Investing comes with its own set of terminology, and sometimes that lingo can overlap. While stocks, stakes, and shares can, in some situations, refer to the same thing, each term has its own distinct meaning.
When a company wants to raise capital, it can try borrowing money, or it can issue stocks. Stocks are securities that represent ownership in a corporation. When an investor buys a company's stock, that person is not lending the company money, but rather, is buying a percentage of ownership in that company. In exchange for purchasing stocks in a given company, stockholders have a claim on part of its earnings and assets. Some stocks pay quarterly or annual dividends, which are a portion of the issuing company's earnings. Investing in stocks can be profitable in two regards. Not only do you stand to possibly receive dividends, but if the company whose stock you own performs well and its stock price goes up, you could make money by selling that stock for a price that's higher than what you paid. Those who own stocks in a public company may be referred to as stockholders, stakeholders, and shareholders, and in reality, all three terms are correct.
If you own stock in a given company, your stake represents the percentage of its stock that you own. You can, however, have a stake in a company even if you don't own shares of its stock. Bondholders, for example, are considered stakeholders in a company because they stand to benefit if the company performs well. Additionally, if you invest in a smaller, non-public company, you might receive a stake in the business in exchange for your investment. Let's say a company is looking to raise $50,000 in exchange for a 20% stake in its business. Investing $50,000 in that company could entitle you to 20% of that business's profits going forward.

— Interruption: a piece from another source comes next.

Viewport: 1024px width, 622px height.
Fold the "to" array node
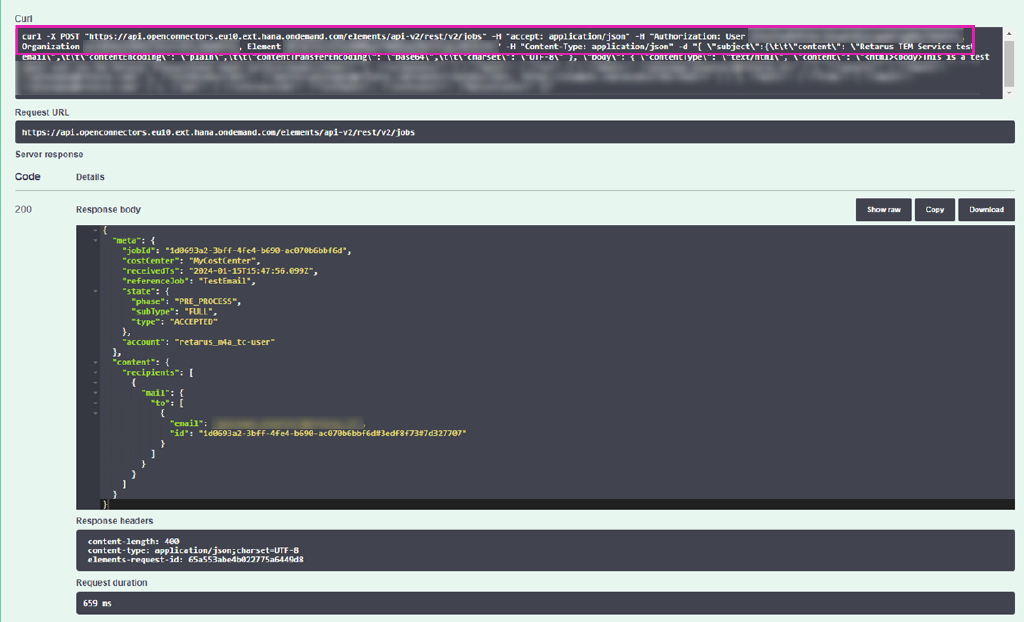tap(96, 402)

When a company issues stock, each unit of stock is considered a share. One share of stock is therefore equal to one unit of ownership in a given company. Although the term "shares" generally refers to units of stock in a public company, it can also refer to other types of investments. For example, you might own shares of a mutual fund. In a publicly traded company, shareholders are always stakeholders, but stakeholders do not necessarily own shares of stock. Some companies also offer plans or incentives in which employees get a share of their profits. It's common among start-up companies to offer profit-sharing plans to attract talent, though some established companies engage in this practice as well.
If you're ready to invest in stocks, our Broker Center is your best bet.
This article is part of The Motley Fool's Knowledge Center, which was created based on the collected wisdom of a fantastic community of investors. We'd love to hear your questions, thoughts, and opinions on the Knowledge Center in general or this page in particular. Your input will help us help the world invest, better! Email us at email@example.com. Thanks -- and Fool on!
Try any of our Foolish newsletter services free for 30 days. We Fools may not all hold the same opinions, but we all believe that considering a diverse range of insights makes us better investors. The Motley Fool has a disclosure policy.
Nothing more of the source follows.